When the heart is properly septated, red oxygenated blood from the lungs does not mix with the blue deoxygenated blood from the body. In an AVSD blood can move and mix freely among the four heart chambers. If left untreated, AVSD can cause inefficient blood flow through the heart and ultimately to

AVSD is not a single defect but rather a group of closely-associated defects in various combinations and with varying degrees of severity:
-Atrial component (communication between the top chambers)
-Ventricular component (communication between the lower chambers)
-AV valve (mitral and tricuspid) abnormality, failure of normal separation into 2 distinct particioed valves that separate the upper heart chambers (atria) from the lower chambers (ventricles), often resulting in one large “common” valve sitting over both right and left chambers.

How do we treat AVSDs
All of the AVSD subtypes, usually require surgery. The surgery, involves closure of any holes in the chambers, using patches. If the left sided AV valve does not close completely, it is repaired to make it more competent. The surgeon repairs the the common valve, separating it into two distinct valves – one on the right side and one on the left side.

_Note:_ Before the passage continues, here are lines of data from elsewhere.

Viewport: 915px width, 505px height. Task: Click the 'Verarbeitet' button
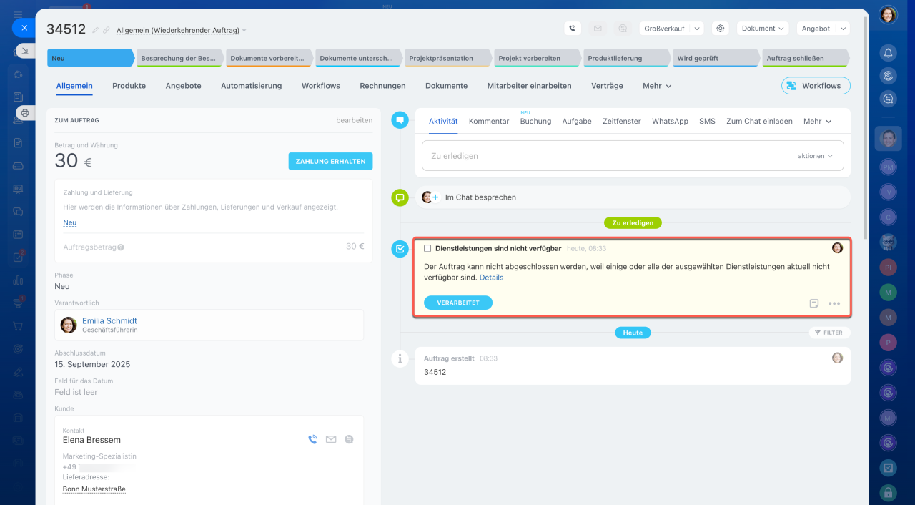point(458,303)
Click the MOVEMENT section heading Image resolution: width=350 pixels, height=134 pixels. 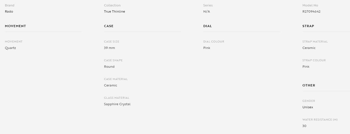coord(15,26)
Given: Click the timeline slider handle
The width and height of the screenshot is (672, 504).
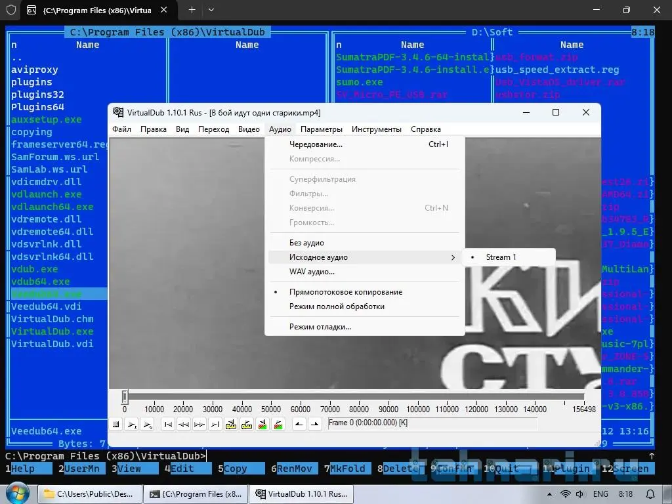Looking at the screenshot, I should click(125, 397).

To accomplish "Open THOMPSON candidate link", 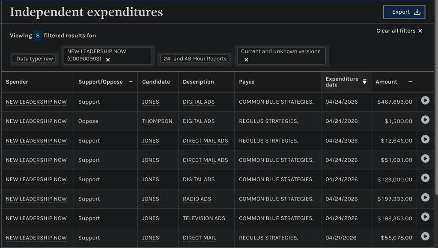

The age at which surgery is dependent on clinical factors such as the child’s health and growth as well as the specific structure of the AVSD.  Ideally, surgery should be done before there is permanent damage to the lungs from too much blood being pumped to the lungs. Medication may be used to treat congestive heart failure, but it is only a short term measure in an attempt to allow the infant become bigger and strong enough for surgery.

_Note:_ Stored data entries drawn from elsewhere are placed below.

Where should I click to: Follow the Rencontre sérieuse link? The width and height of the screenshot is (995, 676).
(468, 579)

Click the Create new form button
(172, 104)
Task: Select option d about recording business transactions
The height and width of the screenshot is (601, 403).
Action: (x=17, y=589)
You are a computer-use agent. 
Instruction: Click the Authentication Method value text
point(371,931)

Infants who have surgical repairs for AVSD generally remain under lifelong follow up. Some of the defects can be more complicated and there is a discrepancy in size between the 2 valves and the lower chambers, this is termed an unbalanced AVSD and can be more challenging to treat. Each AVSD is individual and the medical and surgical management are tailored to the defect. In some instances, children can require more than one operation. The most common need for reintervention is for complications of a leaky left AV valve. A child or adult with an AVSD will need regular follow-up visits with a cardiologist to monitor his or her progress, avoid complications, and check for other health conditions that might develop as the child gets older. With proper treatment, most babies with AVSD grow up to lead healthy, productive lives.

Chest pain

Although the symptom of chest pain in your child can set off alarm bells in most parents, studies have shown in contrast to adults, the overwhelming majority of cases of chest pain in otherwise healthy children have a noncardiac aetiology. Numerous previous studies in multiple practice settings have demonstrated a cardiac aetiology in only 0-5% of children and adolescents presenting with chest pain.

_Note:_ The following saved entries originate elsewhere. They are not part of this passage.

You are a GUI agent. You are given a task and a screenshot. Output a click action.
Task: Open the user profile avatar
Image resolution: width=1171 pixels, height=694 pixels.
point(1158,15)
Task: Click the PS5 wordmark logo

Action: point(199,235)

True cardiac chest pain is rare in a teenager or child. A detailed clinical history of the nature, type and frequency of the pain can often help a padiatric cardiologist stratify whether the pain has an underlying cardiac cause. In the vast majority, a careful focused history and physical examination, along with a screening tests such as an ECG, will identify essentially all patients with a serious cardiac condition.

A 12 lead ECG (or electrocardiogram) is a valuable initial investiugation. This test involves placing 12 stickers or electrodes on the chest and analysing how the electrical impulses spread through the heart. The presence of other symptoms such as palpitations (an irregular or fast heart rate) or a history of syncope or collapse would prompt more detailed investigation and assessment. A positive family history of cardiac problems or history of early / unexplained death would also be a reason for further investigations.